Genetic profile of hypertrophic cardiomyopathy in Tunisia: Is it different?

Abstract

We recently performed next generation sequencing (NGS) genetic screening in 11 consecutive and unrelated Tunisian HCM probands seen at Habib Thameur Hospital in Tunis in the first 6 months of 2014, as part of a cooperative study between our Institutions. The clinical diagnosis of HCM was made according to standard criteria. Using the Illumina platform, a panel of 12 genes was analyzed including myosin binding protein C (MYBPC3), beta-myosin heavy chain (MYH7), regulatory and essential light chains (MYL2 and MYL3), troponin-T (TNNT2), troponin-I (TNNI3), troponin-C (TNNC1), alpha-tropomyosin (TPM1), alpha-actin (ACTC1), alpha-actinin-2 (ACTN2) as well as alfa-galactosidase (GLA), 5'-AMP-activated protein (PKRAG2), transthyretin (TTR) and lysosomal-associated membrane protein-2 (LAMP2) for exclusion of phenocopies. Our preliminary data, despite limitations inherent to the small sample size, suggest that HCM in Tunisia may have a peculiar genetic background which privileges rare genes overs the classic HCM-associated MHY7 and MYBPC3 genes.

Figure 1.

Phenotypic spectrum.
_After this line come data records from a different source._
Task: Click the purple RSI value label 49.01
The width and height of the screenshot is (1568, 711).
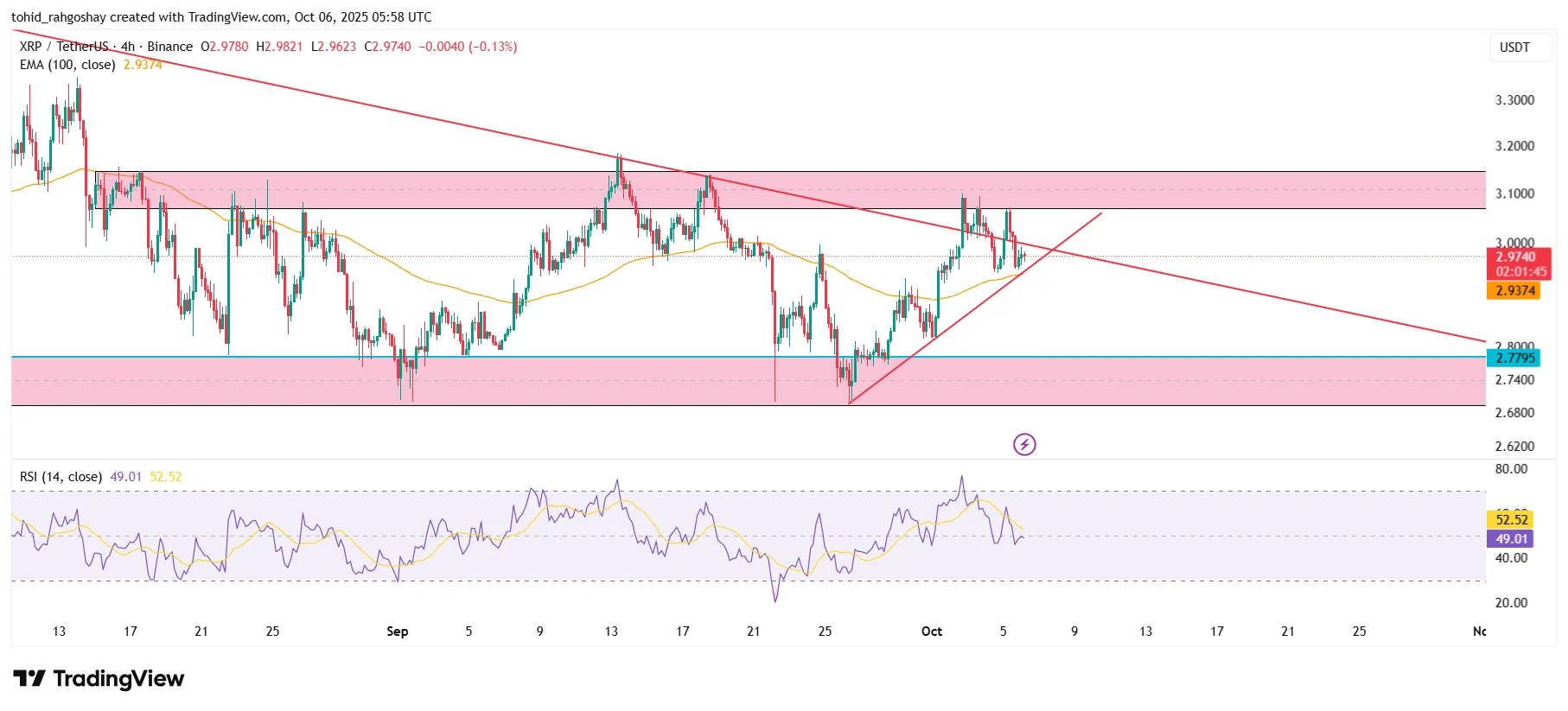Action: (x=1511, y=539)
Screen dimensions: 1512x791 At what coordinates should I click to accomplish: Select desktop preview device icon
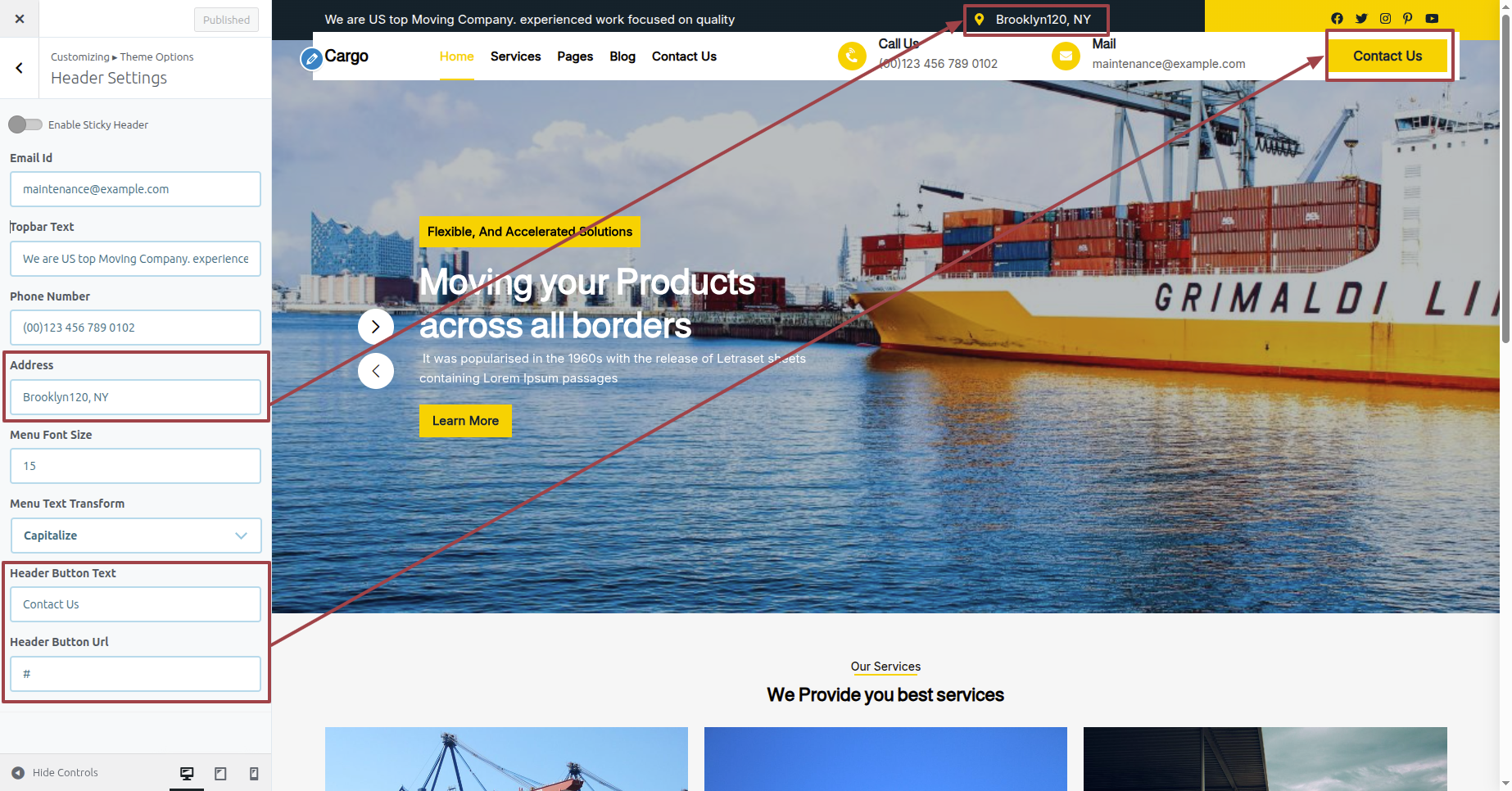pos(187,773)
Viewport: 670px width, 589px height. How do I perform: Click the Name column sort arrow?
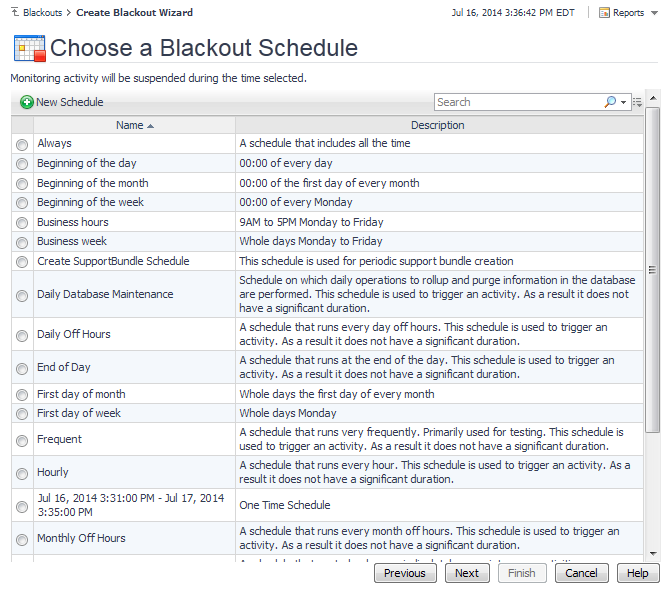point(151,126)
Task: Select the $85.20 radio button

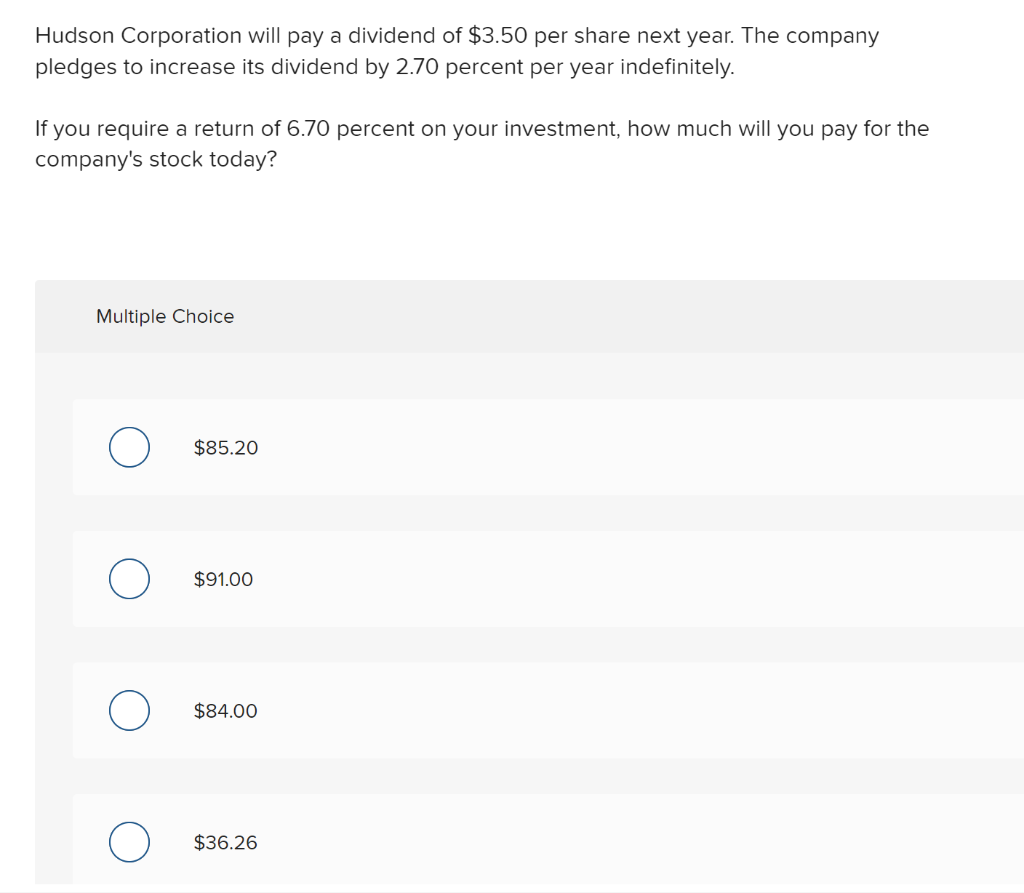Action: click(x=129, y=447)
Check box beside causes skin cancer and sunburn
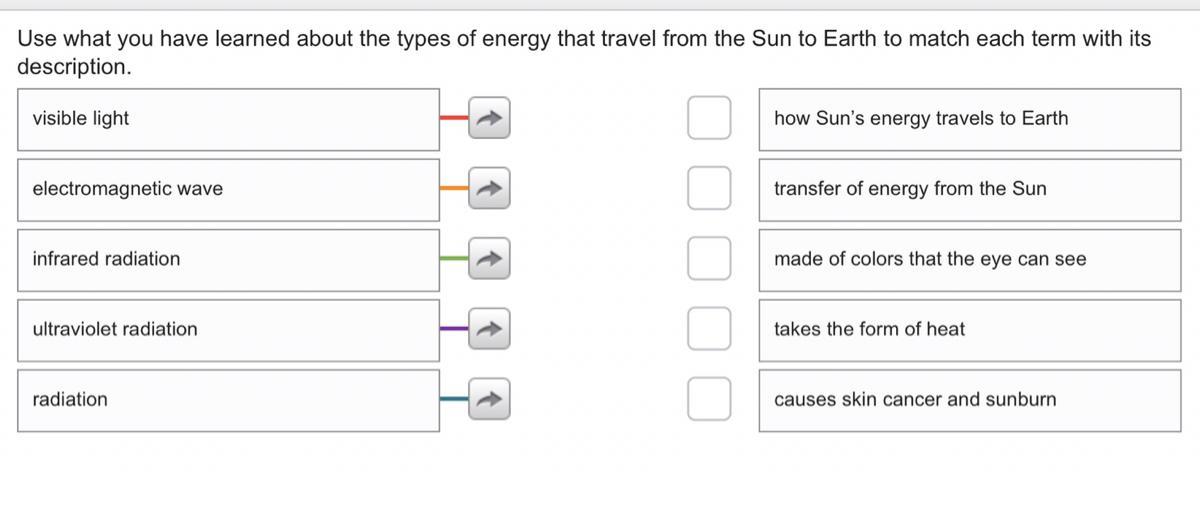 tap(709, 399)
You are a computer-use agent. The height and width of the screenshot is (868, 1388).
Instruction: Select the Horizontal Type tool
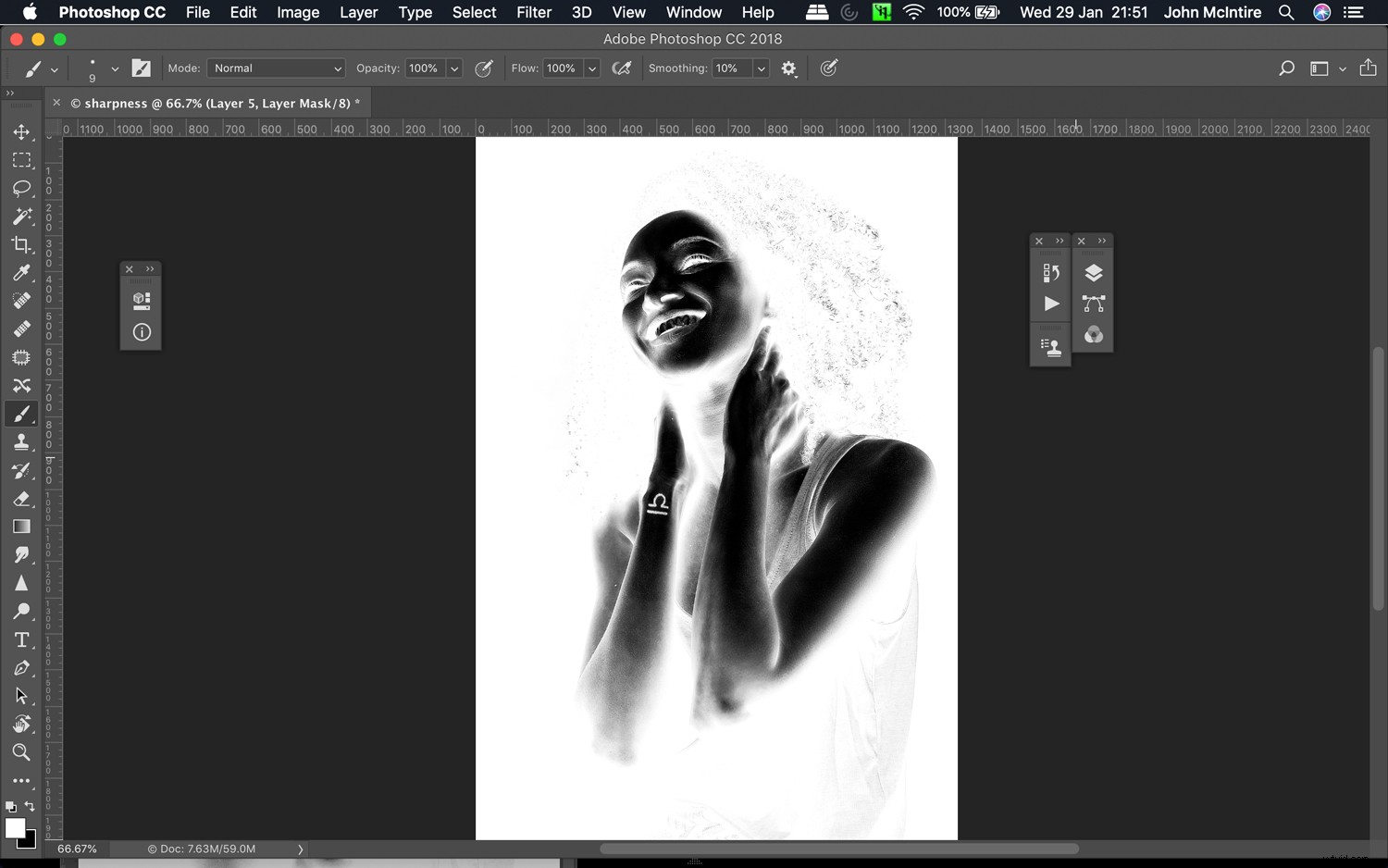pyautogui.click(x=22, y=639)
Morphologic features ranged from massive (A) to mild (B) LVH, to mid-ventricular obstruction (C-arrow) and apical aneurysm (asterisk) to classic septal LVH with dynamic LV outflow obstruction.

Figure 2.

Pedigree of patient 8 (arrow), showing autosomal dominant transmission of HCM and prevalence of sudden cardiac death (asterisks).